Way back in the spring of 2013, when App.net was a vibrant community, there were a number of dedicated applications that were vying for people's attention. The first app I used after joining the network in March of that year was Netbot, a relatively straightforward port of Tweetbot, which was from the same group of developers. This worked for a while, but I wanted something that received updates and could use all of the new features on the rapidly-developing platform. Riposte was an alternative that saw regular updates and had a solid, clean interface that "just felt better". However, despite the strengths of Riposte, the application that I relied on the most1 was Felix; an application that introduced a form of navigation that I have since built into a number of my own software tools because it's just so darn efficient: the Puck.
Up until Felix, social clients all had a similar navigation pattern in their applications. Buttons would run along the bottom of the screen for Home, Replies, Interactions, and other views. Most apps would have four to five of these, and the design worked well enough. Felix, when in full-screen mode, would show just a single item in a rounded button that would sit docked in a corner2. Tapping the circle, generally known as the Puck, would make it expand to show all the menu options available. This simple, elegant solution made it possible for Felix to have far more than five navigation items in their menu and I liked it so much that I reached out to Bill Kunz, the developer of the application, and asked if I could use the Puck in my own apps3. One thing that I find odd, though, is that nobody else seems to use this form of navigation in their mobile applications. Instead there are a plethora of hidden gestures that people must figure out and memorize when they first use a piece of software, which I've often found to be rather frustrating. Why would anyone want to hide functionality that took time and effort to create?

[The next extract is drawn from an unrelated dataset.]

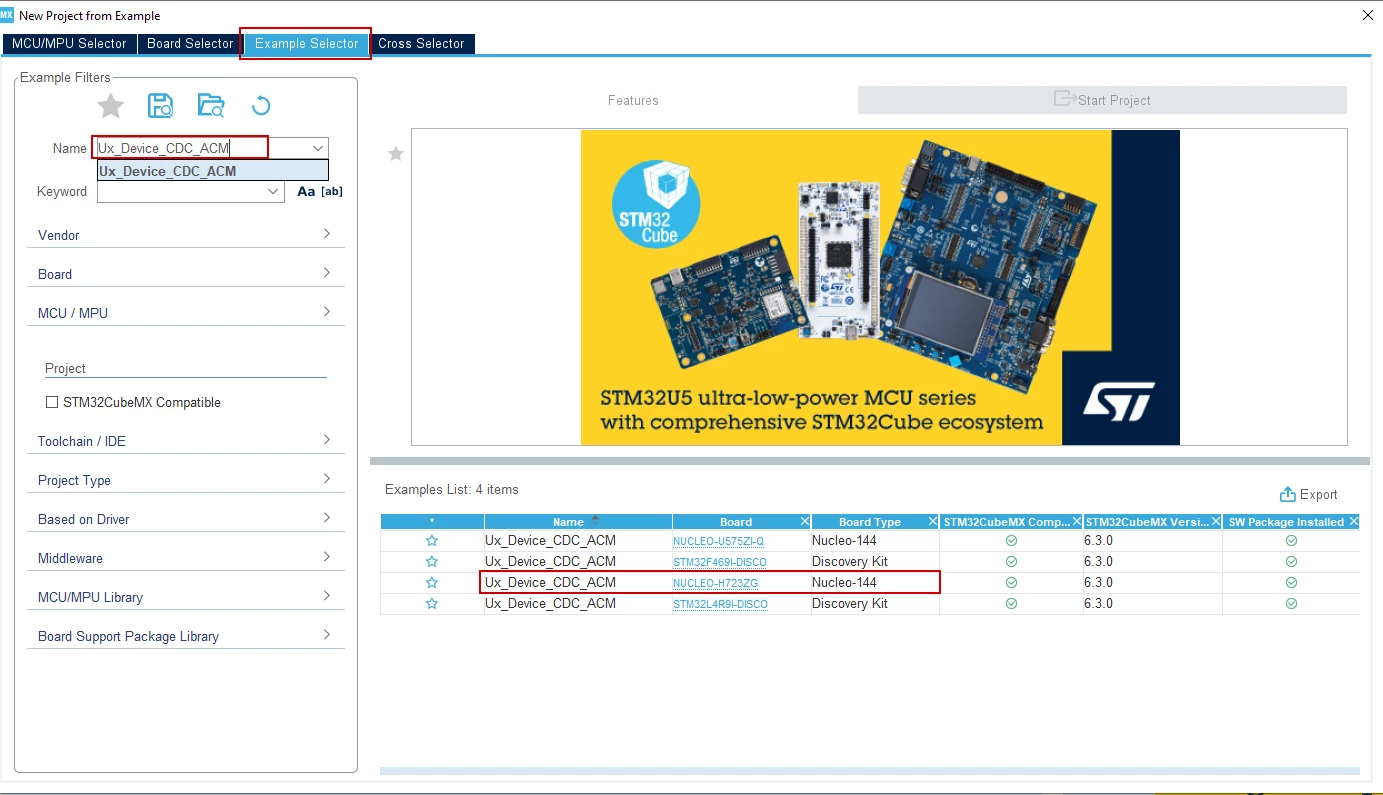Screen dimensions: 1383x795
Task: Click the save search filter icon
Action: coord(160,105)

In App.net's heyday Felix was one of those applications that I looked forward to using everyday because it just worked, it was visually attractive (for the time), and it was incredibly intuitive. This is the same bar I set for my own software and, if I do my job right, maybe a creative person will see the value in something I've made and carry it forward into their own projects, too.
Well … I relied on it until spam in the Global Timeline became a bit too excessive, resulting in me building the first version of Nice.Social which sat on top of the NiceRank API. Remember when Nice.Social was a web-based App.Net client? Yeah … that was a long time ago.
One of the early releases of the app would let a person swipe the puck to move it into a different corner. This was often quite finicky and would be infuriating to return to the proper location … which is why the puck menu in my tools is static in the lower-right corner. I really should look at making an option for people to choose the other corners if they so choose.
He said he didn't mind, and I went to town with it.